(Records drawn from a dataset)
○ ○ ○ ○ ○ ○ ○

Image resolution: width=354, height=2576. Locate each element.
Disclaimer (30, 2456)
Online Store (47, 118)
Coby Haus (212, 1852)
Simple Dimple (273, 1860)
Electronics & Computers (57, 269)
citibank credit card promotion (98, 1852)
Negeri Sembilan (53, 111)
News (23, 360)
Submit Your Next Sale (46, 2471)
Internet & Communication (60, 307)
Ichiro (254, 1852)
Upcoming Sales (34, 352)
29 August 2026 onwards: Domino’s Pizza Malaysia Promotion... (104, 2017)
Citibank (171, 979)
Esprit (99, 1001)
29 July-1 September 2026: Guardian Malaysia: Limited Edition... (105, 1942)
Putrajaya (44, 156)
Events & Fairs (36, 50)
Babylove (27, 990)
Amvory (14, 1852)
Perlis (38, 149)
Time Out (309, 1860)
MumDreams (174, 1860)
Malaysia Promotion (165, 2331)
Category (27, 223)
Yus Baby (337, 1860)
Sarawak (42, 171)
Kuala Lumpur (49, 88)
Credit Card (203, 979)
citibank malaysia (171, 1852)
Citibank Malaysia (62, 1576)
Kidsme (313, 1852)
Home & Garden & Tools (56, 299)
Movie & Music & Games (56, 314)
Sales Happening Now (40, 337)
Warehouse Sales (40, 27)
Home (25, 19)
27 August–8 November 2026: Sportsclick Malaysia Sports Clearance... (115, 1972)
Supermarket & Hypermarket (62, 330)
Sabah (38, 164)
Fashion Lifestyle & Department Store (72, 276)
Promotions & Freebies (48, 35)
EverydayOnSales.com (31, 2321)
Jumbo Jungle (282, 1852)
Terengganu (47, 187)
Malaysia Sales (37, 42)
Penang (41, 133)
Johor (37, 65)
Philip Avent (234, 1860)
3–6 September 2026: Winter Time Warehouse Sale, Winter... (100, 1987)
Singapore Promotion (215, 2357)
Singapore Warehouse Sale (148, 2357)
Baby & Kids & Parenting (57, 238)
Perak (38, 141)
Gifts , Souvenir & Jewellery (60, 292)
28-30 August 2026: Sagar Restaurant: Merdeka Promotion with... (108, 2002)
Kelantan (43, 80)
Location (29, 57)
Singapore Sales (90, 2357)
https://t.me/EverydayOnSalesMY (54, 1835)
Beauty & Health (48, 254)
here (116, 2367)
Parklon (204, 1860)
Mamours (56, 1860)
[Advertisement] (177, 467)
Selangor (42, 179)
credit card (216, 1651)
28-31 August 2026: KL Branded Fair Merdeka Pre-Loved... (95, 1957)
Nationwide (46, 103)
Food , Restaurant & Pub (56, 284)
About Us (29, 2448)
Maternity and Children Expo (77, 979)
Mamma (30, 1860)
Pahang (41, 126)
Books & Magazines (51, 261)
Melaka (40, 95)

○ ○ ○ ○ ○ ○ ○

▶ **How to complete this task**
Set the entries down again, unchanged and complete.

▶ **Task output**
Image resolution: width=354, height=2576. Locate each element.
Disclaimer (30, 2456)
Online Store (47, 118)
Coby Haus (212, 1852)
Simple Dimple (273, 1860)
Electronics & Computers (57, 269)
citibank credit card promotion (98, 1852)
Negeri Sembilan (53, 111)
News (23, 360)
Submit Your Next Sale (46, 2471)
Internet & Communication (60, 307)
Ichiro (254, 1852)
Upcoming Sales (34, 352)
29 August 2026 onwards: Domino’s Pizza Malaysia Promotion... (104, 2017)
Citibank (171, 979)
Esprit (99, 1001)
29 July-1 September 2026: Guardian Malaysia: Limited Edition... (105, 1942)
Putrajaya (44, 156)
Events & Fairs (36, 50)
Babylove (27, 990)
Amvory (14, 1852)
Perlis (38, 149)
Time Out (309, 1860)
MumDreams (174, 1860)
Malaysia Promotion (165, 2331)
Category (27, 223)
Yus Baby (337, 1860)
Sarawak (42, 171)
Kuala Lumpur (49, 88)
Credit Card (203, 979)
citibank malaysia (171, 1852)
Citibank Malaysia (62, 1576)
Kidsme (313, 1852)
Home & Garden & Tools (56, 299)
Movie & Music & Games (56, 314)
Sales Happening Now (40, 337)
Warehouse Sales (40, 27)
Home (25, 19)
27 August–8 November 2026: Sportsclick Malaysia Sports Clearance... (115, 1972)
Supermarket & Hypermarket (62, 330)
Sabah (38, 164)
Fashion Lifestyle & Department Store (72, 276)
Promotions & Freebies (48, 35)
EverydayOnSales.com (31, 2321)
Jumbo Jungle (282, 1852)
Terengganu (47, 187)
Malaysia Sales (37, 42)
Penang (41, 133)
Johor (37, 65)
Philip Avent (234, 1860)
3–6 September 2026: Winter Time Warehouse Sale, Winter... (100, 1987)
Singapore Promotion (215, 2357)
Singapore Warehouse Sale (148, 2357)
Baby & Kids & Parenting (57, 238)
Perak (38, 141)
Gifts , Souvenir & Jewellery (60, 292)
28-30 August 2026: Sagar Restaurant: Merdeka Promotion with... (108, 2002)
Kelantan (43, 80)
Location (29, 57)
Singapore Sales (90, 2357)
https://t.me/EverydayOnSalesMY (54, 1835)
Beauty & Health (48, 254)
here (116, 2367)
Parklon (204, 1860)
Mamours (56, 1860)
[Advertisement] (177, 467)
Selangor (42, 179)
credit card (216, 1651)
28-31 August 2026: KL Branded Fair Merdeka Pre-Loved... (95, 1957)
Nationwide (46, 103)
Food , Restaurant & Pub (56, 284)
About Us (29, 2448)
Maternity and Children Expo (77, 979)
Mamma (30, 1860)
Pahang (41, 126)
Books & Magazines (51, 261)
Melaka (40, 95)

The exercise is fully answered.